Why supersampling is not widely used for image scaling? - image-processing

I look for an appropriate image scaling algorithm and wondered why supersampling is not as popular as bicubic, bilinear or even lanczos.
By supersampling I mean a method that divides the source image into equal rectangles, each rectangle corresponding to a pixel in the destination image. In my opinion, this is the most natural and accurate method. It takes into account all pixels of the source image, while bilinear might skip some pixels. As far as I can see, the quality is also very high, comparable with lanczos.
Why do popular image libraries (such as GraphicsMagic, GD or PIL) not implement this algorithm? I found realizations only in Intel IPP and AMD Framewave projects. I know at least one disadvantage: it can only be used for downscaling, but am I missing something else?
For comparison, this is a 4.26x scaled down image. From left to right: GraphicsMagic Sinc filter (910ms), Framewave Super method (350ms), GraphicsMagic Triangle filter (320ms):

Now I know the answer. Because pixel is not a little square. And that is why supersampling resizing gives aliased result. This can be seen on thin water jets on sample image. This is not fatal and supersampling can be used for scaling to 2x, 3x and so on to dramatically reduce picture size before resize to exact dimensions with another method. This technique is used in jpeglib to open images in smaller size.
Of course we still can think about pixels as squares and actually, GD library does. It's imagecopyresampled is true supersampling.
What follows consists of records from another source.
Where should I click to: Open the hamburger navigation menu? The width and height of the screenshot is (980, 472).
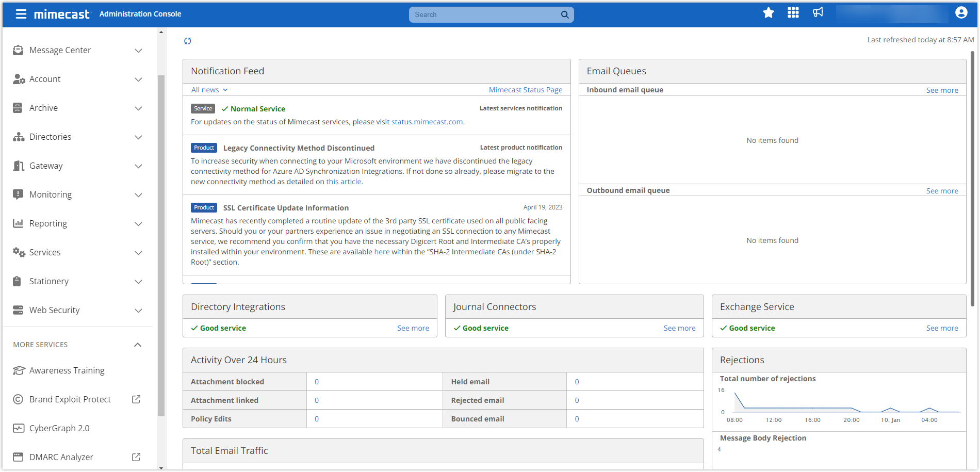click(21, 14)
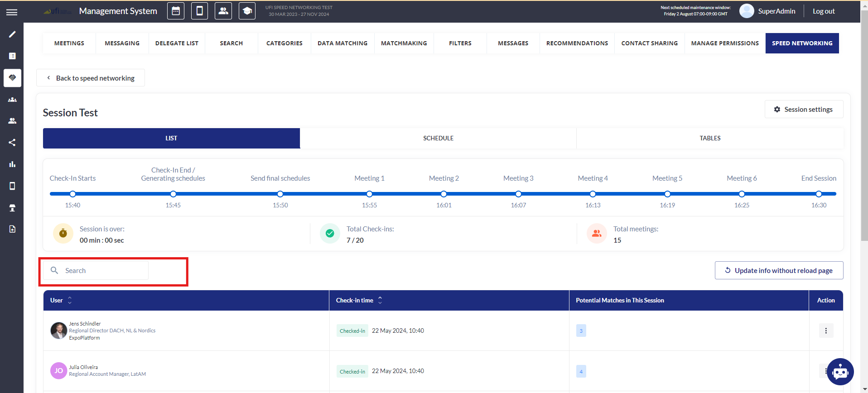868x393 pixels.
Task: Sort by Check-in time column
Action: (380, 300)
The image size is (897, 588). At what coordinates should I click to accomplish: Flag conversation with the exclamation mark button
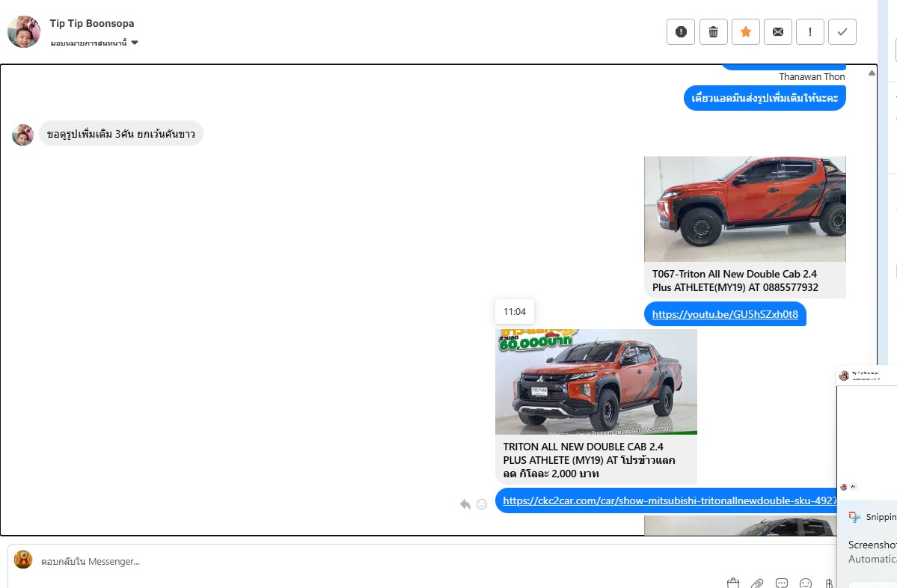point(810,31)
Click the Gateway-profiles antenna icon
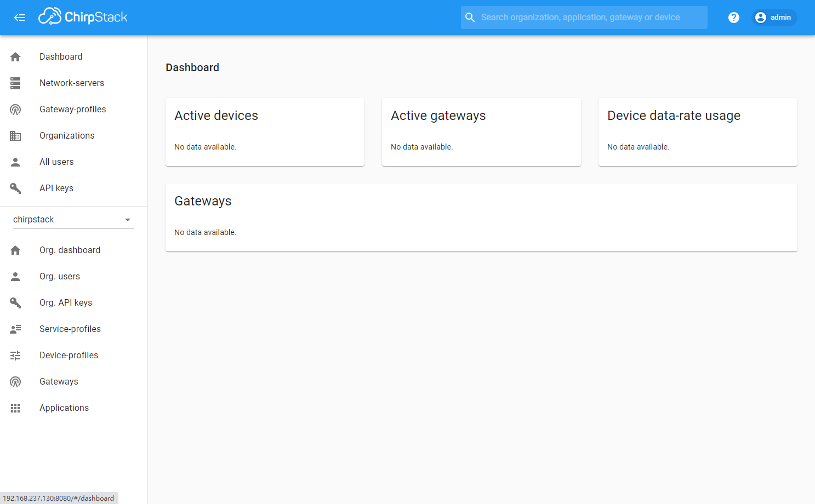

You are a bit mistaken (when saying that linear rescaling misses pixels). Assuming You are rescaling the image by at most factor of 2, Bilinear interpolation takes into account all the pixels of the source image. If you smooth the image a bit and use bilinear interpolation this gives you high quality results. For most practical cases even bi-qubic interpolation is not needed.
Since bi-linear interpolation is extremely fast (can be easily executed in fixed point calculations) it is by far the best image rescaling algorithm when dealing with real time processing.
If you intend to shrink the image by more than factor of 2 than bilinear interpolation is mathematically wrong and with larger factors even bi-cubic starts to make mistakes. That is why in image processing software (like photoshop) we use better algorithms (yet much more CPU demanding).
The answer to your question is speed consideration.
Given the speed of your CPU/GPU, the image size and desired frame rate you can easily compute how many operations you can do for every pixel. For example - with 2GHZ CPU and 1[Gpix] image size, you can only make few calculations for each pixel every second.
Given the amount of allowed calculations - you select the best algorithms. So the decision is usually not driven by image quality but rather by speed considerations.
Another issue about super sampling - Sometimes if you do it in frequency domain, it works much better. This is called frequency interpolation. But you will not want to calculate FFT just for rescaling an image.
Moreover - I don't know if you are familiar with back projection. This is a way to interpolate the image from destination to source instead of from source to destination. Using back projection you can enlarge the image by a factor of 10, use bilinear interpolation and still be mathematically correct.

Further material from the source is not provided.